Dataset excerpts
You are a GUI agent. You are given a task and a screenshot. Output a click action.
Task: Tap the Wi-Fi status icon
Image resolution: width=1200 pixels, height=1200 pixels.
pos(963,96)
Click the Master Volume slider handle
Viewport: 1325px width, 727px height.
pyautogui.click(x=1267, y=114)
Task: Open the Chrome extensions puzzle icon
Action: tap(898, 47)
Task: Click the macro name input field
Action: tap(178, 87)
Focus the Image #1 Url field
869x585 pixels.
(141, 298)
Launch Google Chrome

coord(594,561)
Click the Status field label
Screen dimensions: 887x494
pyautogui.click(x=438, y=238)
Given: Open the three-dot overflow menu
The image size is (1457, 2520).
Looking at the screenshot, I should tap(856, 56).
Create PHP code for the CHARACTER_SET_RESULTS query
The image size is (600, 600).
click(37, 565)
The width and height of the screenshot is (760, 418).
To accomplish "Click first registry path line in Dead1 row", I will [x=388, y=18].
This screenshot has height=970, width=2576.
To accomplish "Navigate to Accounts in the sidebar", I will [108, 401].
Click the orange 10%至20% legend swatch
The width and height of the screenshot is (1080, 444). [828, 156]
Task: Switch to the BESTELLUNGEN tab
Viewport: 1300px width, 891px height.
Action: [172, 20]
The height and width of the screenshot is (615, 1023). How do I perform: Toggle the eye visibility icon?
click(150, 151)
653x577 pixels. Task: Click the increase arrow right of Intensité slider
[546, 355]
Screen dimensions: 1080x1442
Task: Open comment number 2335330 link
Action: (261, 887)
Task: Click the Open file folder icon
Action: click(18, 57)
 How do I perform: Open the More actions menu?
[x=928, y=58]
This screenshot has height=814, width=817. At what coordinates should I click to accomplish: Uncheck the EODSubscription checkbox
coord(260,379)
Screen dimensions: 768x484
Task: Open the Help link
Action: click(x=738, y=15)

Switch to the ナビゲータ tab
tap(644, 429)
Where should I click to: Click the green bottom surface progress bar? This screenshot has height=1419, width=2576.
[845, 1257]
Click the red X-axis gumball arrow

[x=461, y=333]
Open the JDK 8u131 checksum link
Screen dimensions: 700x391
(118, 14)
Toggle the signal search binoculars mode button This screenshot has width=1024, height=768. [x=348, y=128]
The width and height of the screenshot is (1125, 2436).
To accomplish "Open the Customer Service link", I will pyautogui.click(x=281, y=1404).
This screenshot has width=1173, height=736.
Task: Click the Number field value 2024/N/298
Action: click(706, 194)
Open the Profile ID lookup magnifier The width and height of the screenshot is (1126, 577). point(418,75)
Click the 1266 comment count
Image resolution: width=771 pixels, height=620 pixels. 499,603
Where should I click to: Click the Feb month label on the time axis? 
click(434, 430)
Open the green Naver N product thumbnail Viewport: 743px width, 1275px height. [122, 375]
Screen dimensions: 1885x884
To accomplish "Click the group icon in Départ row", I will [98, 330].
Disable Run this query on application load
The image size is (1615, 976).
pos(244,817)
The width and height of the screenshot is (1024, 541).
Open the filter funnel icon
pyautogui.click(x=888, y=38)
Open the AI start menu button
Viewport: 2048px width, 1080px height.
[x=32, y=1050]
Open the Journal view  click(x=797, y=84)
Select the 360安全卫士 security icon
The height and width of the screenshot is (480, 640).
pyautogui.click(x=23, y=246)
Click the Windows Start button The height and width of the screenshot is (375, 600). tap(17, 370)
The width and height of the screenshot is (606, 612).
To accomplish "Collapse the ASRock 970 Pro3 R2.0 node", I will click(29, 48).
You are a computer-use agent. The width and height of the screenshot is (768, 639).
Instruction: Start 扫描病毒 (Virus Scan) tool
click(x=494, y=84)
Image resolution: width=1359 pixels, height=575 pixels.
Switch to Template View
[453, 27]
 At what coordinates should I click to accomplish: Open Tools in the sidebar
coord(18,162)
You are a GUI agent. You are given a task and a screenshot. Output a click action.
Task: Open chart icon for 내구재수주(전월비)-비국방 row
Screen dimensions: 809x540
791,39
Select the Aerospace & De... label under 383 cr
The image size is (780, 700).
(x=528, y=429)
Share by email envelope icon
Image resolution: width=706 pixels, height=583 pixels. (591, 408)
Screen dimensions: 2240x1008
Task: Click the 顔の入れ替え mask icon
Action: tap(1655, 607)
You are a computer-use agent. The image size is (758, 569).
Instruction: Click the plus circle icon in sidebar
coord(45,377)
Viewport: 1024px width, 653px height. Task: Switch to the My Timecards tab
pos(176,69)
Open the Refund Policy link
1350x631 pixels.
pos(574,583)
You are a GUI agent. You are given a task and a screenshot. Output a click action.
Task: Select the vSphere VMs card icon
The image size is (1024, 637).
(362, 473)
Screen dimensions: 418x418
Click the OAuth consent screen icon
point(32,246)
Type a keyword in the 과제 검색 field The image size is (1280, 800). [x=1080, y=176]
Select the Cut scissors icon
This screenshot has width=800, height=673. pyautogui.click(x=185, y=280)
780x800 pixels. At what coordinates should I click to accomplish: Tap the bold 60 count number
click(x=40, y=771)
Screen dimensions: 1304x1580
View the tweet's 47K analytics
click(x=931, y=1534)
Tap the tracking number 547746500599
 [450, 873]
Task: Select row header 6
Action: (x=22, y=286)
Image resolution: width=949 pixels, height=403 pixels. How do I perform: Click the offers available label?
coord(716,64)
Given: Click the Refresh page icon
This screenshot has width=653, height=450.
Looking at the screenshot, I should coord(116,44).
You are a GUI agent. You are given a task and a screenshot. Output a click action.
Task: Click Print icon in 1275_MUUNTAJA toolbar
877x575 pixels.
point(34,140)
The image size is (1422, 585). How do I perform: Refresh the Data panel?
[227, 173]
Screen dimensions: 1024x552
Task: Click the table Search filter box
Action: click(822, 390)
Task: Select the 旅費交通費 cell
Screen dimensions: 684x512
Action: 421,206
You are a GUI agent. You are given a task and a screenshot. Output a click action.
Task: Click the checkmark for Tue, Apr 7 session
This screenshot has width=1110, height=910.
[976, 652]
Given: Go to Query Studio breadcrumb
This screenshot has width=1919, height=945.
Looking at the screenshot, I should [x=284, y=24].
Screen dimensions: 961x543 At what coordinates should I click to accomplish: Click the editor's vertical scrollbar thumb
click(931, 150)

# [Your goal]
Transcribe every record verbatim.

# [Reply to the task]
You are a GUI agent. You are given a task and a screenshot. Output a click action.
Task: Tap the Wi-Fi status icon
Image resolution: width=1200 pixels, height=1200 pixels.
pos(963,96)
Click the Master Volume slider handle
Viewport: 1325px width, 727px height.
pyautogui.click(x=1267, y=114)
Task: Open the Chrome extensions puzzle icon
Action: tap(898, 47)
Task: Click the macro name input field
Action: tap(178, 87)
Focus the Image #1 Url field
869x585 pixels.
(141, 298)
Launch Google Chrome

coord(594,561)
Click the Status field label
Screen dimensions: 887x494
pyautogui.click(x=438, y=238)
Given: Open the three-dot overflow menu
The image size is (1457, 2520).
Looking at the screenshot, I should tap(856, 56).
Create PHP code for the CHARACTER_SET_RESULTS query
The image size is (600, 600).
click(37, 565)
The width and height of the screenshot is (760, 418).
To accomplish "Click first registry path line in Dead1 row", I will [x=388, y=18].
This screenshot has height=970, width=2576.
To accomplish "Navigate to Accounts in the sidebar", I will [108, 401].
Click the orange 10%至20% legend swatch
The width and height of the screenshot is (1080, 444). [828, 156]
Task: Switch to the BESTELLUNGEN tab
Viewport: 1300px width, 891px height.
Action: [172, 20]
The height and width of the screenshot is (615, 1023). How do I perform: Toggle the eye visibility icon?
click(150, 151)
653x577 pixels. Task: Click the increase arrow right of Intensité slider
[546, 355]
Screen dimensions: 1080x1442
Task: Open comment number 2335330 link
Action: (261, 887)
Task: Click the Open file folder icon
Action: click(18, 57)
 How do I perform: Open the More actions menu?
[x=928, y=58]
This screenshot has height=814, width=817. At what coordinates should I click to accomplish: Uncheck the EODSubscription checkbox
coord(260,379)
Screen dimensions: 768x484
Task: Open the Help link
Action: click(x=738, y=15)

Switch to the ナビゲータ tab
tap(644, 429)
Where should I click to: Click the green bottom surface progress bar? This screenshot has height=1419, width=2576.
[845, 1257]
Click the red X-axis gumball arrow

[x=461, y=333]
Open the JDK 8u131 checksum link
Screen dimensions: 700x391
(118, 14)
Toggle the signal search binoculars mode button This screenshot has width=1024, height=768. [x=348, y=128]
The width and height of the screenshot is (1125, 2436).
To accomplish "Open the Customer Service link", I will pyautogui.click(x=281, y=1404).
This screenshot has width=1173, height=736.
Task: Click the Number field value 2024/N/298
Action: click(706, 194)
Open the Profile ID lookup magnifier The width and height of the screenshot is (1126, 577). point(418,75)
Click the 1266 comment count
Image resolution: width=771 pixels, height=620 pixels. 499,603
Where should I click to: Click the Feb month label on the time axis? 
click(434, 430)
Open the green Naver N product thumbnail Viewport: 743px width, 1275px height. [122, 375]
Screen dimensions: 1885x884
To accomplish "Click the group icon in Départ row", I will [98, 330].
Disable Run this query on application load
The image size is (1615, 976).
pos(244,817)
The width and height of the screenshot is (1024, 541).
Open the filter funnel icon
pyautogui.click(x=888, y=38)
Open the AI start menu button
Viewport: 2048px width, 1080px height.
[x=32, y=1050]
Open the Journal view  click(x=797, y=84)
Select the 360安全卫士 security icon
The height and width of the screenshot is (480, 640).
pyautogui.click(x=23, y=246)
Click the Windows Start button The height and width of the screenshot is (375, 600). tap(17, 370)
The width and height of the screenshot is (606, 612).
To accomplish "Collapse the ASRock 970 Pro3 R2.0 node", I will click(29, 48).
You are a computer-use agent. The width and height of the screenshot is (768, 639).
Instruction: Start 扫描病毒 (Virus Scan) tool
click(x=494, y=84)
Image resolution: width=1359 pixels, height=575 pixels.
Switch to Template View
[453, 27]
 At what coordinates should I click to accomplish: Open Tools in the sidebar
coord(18,162)
You are a GUI agent. You are given a task and a screenshot. Output a click action.
Task: Open chart icon for 내구재수주(전월비)-비국방 row
Screen dimensions: 809x540
791,39
Select the Aerospace & De... label under 383 cr
The image size is (780, 700).
(x=528, y=429)
Share by email envelope icon
Image resolution: width=706 pixels, height=583 pixels. (591, 408)
Screen dimensions: 2240x1008
Task: Click the 顔の入れ替え mask icon
Action: tap(1655, 607)
You are a computer-use agent. The image size is (758, 569).
Instruction: Click the plus circle icon in sidebar
coord(45,377)
Viewport: 1024px width, 653px height. Task: Switch to the My Timecards tab
pos(176,69)
Open the Refund Policy link
1350x631 pixels.
pos(574,583)
You are a GUI agent. You are given a task and a screenshot. Output a click action.
Task: Select the vSphere VMs card icon
The image size is (1024, 637).
(362, 473)
Screen dimensions: 418x418
Click the OAuth consent screen icon
point(32,246)
Type a keyword in the 과제 검색 field The image size is (1280, 800). [x=1080, y=176]
Select the Cut scissors icon
This screenshot has width=800, height=673. pyautogui.click(x=185, y=280)
780x800 pixels. At what coordinates should I click to accomplish: Tap the bold 60 count number
click(x=40, y=771)
Screen dimensions: 1304x1580
View the tweet's 47K analytics
click(x=931, y=1534)
Tap the tracking number 547746500599
 [450, 873]
Task: Select row header 6
Action: (x=22, y=286)
Image resolution: width=949 pixels, height=403 pixels. How do I perform: Click the offers available label?
coord(716,64)
Given: Click the Refresh page icon
This screenshot has width=653, height=450.
Looking at the screenshot, I should coord(116,44).
You are a GUI agent. You are given a task and a screenshot. Output a click action.
Task: Click Print icon in 1275_MUUNTAJA toolbar
877x575 pixels.
point(34,140)
The image size is (1422, 585). How do I perform: Refresh the Data panel?
[227, 173]
Screen dimensions: 1024x552
Task: Click the table Search filter box
Action: click(822, 390)
Task: Select the 旅費交通費 cell
Screen dimensions: 684x512
Action: 421,206
You are a GUI agent. You are given a task and a screenshot. Output a click action.
Task: Click the checkmark for Tue, Apr 7 session
This screenshot has width=1110, height=910.
[976, 652]
Given: Go to Query Studio breadcrumb
This screenshot has width=1919, height=945.
Looking at the screenshot, I should [x=284, y=24].
Screen dimensions: 961x543 At what coordinates should I click to accomplish: Click the editor's vertical scrollbar thumb
click(931, 150)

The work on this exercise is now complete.